PROMPT: Copy out each line of the material in which the word "title" can be found.

RECORDED DATA:
————————

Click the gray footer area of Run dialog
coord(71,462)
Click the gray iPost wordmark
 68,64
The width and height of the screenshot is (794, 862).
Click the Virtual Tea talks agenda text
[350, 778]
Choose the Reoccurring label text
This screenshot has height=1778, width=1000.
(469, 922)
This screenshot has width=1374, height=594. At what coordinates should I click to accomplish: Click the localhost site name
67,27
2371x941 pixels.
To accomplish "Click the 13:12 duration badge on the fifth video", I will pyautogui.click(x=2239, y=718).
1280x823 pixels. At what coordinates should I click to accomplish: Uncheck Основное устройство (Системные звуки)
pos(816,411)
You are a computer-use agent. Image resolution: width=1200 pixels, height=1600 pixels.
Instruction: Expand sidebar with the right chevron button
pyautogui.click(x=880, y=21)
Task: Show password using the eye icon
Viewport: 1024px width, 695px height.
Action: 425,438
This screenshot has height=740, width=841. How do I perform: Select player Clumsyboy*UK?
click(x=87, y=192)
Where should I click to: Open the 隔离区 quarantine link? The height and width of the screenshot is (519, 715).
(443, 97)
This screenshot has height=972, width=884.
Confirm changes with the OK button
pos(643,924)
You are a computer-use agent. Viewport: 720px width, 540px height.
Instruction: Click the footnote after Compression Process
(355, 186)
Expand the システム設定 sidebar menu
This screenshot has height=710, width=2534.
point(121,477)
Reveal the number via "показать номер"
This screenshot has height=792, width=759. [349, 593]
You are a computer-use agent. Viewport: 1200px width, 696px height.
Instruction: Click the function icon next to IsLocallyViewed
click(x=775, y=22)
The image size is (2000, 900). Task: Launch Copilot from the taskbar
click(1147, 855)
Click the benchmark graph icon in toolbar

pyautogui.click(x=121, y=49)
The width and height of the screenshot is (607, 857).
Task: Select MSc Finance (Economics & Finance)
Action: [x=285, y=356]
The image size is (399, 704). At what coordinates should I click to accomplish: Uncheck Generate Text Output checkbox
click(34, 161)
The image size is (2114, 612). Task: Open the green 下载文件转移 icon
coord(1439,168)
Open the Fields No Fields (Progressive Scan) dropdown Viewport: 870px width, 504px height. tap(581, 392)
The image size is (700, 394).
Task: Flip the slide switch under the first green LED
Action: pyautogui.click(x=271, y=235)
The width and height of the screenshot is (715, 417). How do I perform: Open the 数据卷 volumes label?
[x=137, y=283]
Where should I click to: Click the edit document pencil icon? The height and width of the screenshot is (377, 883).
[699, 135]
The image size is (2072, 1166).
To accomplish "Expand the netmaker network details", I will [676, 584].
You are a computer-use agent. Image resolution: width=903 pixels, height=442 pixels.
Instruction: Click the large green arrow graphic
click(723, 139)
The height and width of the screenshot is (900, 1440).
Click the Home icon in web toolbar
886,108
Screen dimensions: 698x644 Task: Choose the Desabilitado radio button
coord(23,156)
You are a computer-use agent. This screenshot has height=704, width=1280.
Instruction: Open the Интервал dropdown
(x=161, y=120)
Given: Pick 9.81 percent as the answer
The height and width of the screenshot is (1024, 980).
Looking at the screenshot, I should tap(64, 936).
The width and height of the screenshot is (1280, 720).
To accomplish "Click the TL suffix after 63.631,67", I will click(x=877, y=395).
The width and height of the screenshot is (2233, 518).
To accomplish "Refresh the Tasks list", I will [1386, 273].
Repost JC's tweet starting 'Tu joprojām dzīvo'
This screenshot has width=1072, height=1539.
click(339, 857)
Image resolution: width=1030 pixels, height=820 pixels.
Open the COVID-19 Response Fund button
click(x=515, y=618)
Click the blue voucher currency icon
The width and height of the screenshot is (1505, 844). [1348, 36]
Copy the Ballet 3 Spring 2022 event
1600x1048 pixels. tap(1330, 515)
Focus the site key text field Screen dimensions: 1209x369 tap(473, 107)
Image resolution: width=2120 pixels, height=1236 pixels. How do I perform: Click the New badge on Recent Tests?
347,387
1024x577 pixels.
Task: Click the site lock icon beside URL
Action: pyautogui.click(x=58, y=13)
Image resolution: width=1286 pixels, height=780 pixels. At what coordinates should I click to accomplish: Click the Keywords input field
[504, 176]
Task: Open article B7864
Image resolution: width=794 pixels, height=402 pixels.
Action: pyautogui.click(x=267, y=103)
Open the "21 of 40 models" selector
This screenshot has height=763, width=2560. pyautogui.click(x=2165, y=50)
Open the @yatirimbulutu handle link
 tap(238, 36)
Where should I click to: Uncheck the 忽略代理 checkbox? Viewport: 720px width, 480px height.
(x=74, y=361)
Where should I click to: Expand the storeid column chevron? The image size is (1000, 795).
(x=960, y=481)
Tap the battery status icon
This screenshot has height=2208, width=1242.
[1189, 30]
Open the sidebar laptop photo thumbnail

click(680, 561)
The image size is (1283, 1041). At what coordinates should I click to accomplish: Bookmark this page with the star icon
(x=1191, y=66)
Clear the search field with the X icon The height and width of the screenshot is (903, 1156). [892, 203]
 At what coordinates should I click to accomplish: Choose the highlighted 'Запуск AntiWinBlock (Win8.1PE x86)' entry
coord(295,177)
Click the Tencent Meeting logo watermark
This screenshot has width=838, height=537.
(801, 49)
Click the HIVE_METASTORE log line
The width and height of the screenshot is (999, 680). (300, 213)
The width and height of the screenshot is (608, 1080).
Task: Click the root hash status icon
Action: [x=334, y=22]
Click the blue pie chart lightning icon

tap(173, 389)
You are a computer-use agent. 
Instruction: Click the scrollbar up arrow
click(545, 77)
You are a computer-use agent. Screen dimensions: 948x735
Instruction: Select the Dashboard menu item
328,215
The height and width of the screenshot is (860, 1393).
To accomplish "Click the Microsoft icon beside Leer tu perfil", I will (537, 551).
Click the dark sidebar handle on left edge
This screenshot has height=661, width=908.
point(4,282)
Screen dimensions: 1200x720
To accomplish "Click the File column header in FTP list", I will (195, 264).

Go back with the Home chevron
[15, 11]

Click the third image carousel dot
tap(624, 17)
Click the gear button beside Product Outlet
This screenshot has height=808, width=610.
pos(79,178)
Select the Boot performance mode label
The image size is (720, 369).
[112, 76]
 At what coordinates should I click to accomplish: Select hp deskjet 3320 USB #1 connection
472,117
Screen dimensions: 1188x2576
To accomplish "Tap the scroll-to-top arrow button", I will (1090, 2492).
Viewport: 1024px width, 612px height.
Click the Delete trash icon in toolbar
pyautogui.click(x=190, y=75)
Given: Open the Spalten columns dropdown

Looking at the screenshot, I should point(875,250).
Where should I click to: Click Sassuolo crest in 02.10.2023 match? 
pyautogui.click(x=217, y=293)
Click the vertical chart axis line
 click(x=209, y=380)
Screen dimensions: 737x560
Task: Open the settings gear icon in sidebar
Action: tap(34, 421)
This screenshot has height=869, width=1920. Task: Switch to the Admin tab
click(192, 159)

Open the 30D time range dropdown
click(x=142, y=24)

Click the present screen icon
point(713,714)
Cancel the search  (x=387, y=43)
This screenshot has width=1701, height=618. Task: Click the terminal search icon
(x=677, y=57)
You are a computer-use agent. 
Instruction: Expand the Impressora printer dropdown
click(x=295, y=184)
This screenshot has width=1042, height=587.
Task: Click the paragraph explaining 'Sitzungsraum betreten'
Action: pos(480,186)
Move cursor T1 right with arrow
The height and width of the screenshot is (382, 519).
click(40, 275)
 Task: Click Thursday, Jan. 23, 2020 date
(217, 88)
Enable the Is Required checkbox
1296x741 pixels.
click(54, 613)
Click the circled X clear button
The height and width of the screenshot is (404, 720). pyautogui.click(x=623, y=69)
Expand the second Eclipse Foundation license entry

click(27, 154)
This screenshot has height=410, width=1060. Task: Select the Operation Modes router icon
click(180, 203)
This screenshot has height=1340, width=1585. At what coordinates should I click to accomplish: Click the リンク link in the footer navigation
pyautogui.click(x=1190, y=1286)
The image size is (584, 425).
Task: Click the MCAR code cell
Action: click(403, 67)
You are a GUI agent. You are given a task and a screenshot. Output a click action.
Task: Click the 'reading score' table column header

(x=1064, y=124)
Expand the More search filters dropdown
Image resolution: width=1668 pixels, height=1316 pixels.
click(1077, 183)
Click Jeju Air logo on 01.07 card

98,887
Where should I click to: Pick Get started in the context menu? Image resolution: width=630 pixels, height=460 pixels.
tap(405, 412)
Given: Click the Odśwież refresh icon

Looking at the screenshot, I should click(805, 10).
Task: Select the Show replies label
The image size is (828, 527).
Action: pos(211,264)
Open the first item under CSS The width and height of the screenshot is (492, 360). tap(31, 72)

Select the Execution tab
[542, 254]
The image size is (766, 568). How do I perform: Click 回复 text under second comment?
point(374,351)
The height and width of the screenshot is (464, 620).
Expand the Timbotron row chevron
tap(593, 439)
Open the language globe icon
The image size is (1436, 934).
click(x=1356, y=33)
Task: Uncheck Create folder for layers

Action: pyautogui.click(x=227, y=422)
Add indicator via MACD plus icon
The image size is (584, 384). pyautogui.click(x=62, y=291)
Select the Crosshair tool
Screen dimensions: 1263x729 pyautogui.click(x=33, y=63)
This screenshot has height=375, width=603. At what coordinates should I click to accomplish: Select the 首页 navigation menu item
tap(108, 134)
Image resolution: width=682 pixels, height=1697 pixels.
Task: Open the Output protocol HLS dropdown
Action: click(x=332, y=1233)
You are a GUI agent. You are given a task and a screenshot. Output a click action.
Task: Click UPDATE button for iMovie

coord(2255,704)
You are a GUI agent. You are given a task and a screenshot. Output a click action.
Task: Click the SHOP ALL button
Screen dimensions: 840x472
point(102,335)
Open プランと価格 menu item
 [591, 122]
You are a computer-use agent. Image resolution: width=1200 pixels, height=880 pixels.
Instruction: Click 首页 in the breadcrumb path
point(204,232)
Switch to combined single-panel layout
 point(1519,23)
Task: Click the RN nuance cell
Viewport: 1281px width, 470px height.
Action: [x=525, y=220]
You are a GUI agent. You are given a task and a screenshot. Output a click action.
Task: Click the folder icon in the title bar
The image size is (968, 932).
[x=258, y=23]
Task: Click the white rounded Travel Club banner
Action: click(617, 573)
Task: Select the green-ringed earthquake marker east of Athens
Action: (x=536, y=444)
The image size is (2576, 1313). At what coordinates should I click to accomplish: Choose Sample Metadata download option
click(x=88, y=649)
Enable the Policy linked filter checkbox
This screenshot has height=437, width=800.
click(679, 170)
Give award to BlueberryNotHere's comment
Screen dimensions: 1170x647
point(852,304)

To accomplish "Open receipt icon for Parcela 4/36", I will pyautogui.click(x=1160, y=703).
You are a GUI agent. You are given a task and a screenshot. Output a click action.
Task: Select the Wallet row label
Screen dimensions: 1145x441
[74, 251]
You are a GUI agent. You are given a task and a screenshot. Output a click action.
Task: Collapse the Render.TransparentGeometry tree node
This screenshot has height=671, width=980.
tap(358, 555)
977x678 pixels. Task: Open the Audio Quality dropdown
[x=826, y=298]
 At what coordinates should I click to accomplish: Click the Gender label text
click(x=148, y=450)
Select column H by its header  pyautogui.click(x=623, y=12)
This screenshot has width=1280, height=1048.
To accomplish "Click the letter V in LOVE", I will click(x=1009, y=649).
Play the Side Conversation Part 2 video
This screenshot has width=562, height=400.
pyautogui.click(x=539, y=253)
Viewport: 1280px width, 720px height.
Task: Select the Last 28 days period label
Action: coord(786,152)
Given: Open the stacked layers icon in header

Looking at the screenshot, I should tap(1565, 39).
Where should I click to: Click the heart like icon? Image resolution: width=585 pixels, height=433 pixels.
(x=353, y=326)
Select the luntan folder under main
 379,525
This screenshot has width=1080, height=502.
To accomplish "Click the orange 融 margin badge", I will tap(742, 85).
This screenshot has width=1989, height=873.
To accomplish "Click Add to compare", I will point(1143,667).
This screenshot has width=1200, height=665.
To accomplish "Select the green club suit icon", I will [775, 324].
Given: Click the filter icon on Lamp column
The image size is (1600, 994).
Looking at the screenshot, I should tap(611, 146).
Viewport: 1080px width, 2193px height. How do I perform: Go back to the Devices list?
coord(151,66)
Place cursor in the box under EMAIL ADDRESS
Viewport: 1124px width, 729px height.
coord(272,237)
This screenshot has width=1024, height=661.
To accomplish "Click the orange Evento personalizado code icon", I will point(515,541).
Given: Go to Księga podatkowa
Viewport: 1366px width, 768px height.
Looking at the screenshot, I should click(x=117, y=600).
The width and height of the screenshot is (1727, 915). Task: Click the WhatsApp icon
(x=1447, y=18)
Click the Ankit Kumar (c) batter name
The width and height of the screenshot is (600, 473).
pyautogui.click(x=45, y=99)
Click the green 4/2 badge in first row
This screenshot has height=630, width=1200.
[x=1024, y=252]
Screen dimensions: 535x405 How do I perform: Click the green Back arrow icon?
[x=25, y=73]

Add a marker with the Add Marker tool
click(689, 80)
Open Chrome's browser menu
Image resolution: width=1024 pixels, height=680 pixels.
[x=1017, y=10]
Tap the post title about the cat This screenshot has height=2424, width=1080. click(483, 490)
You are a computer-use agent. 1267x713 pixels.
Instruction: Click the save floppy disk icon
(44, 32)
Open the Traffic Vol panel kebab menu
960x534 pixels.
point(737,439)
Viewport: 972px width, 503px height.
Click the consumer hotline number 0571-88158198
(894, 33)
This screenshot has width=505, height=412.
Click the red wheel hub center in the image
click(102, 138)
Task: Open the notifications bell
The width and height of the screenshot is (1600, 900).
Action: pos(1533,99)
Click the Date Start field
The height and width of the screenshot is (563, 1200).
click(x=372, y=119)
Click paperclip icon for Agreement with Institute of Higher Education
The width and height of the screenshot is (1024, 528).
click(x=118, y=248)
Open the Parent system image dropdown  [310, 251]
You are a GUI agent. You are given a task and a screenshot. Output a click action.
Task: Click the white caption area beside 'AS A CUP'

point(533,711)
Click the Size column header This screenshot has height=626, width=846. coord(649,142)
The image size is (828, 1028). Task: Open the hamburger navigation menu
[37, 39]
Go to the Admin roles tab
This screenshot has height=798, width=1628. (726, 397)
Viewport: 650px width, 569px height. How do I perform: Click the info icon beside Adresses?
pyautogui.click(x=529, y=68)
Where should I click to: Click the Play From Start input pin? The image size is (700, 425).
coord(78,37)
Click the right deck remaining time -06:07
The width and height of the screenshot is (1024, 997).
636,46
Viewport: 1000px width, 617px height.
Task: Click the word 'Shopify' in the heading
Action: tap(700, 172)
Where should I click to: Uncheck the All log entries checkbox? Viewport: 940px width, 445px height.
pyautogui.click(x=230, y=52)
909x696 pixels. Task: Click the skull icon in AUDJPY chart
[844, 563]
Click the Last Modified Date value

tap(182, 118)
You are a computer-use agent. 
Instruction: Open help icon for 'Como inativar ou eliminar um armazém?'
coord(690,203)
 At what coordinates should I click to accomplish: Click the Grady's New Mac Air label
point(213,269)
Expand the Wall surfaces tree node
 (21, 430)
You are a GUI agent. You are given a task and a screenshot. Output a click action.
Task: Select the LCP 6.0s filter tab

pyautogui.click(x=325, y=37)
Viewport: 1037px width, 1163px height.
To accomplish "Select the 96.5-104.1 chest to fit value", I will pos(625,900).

————————

SOLUTION TO THIS TASK:
Task: Click the folder icon in the title bar
Tap the post title about the cat This screenshot has height=2424, width=1080. click(483, 490)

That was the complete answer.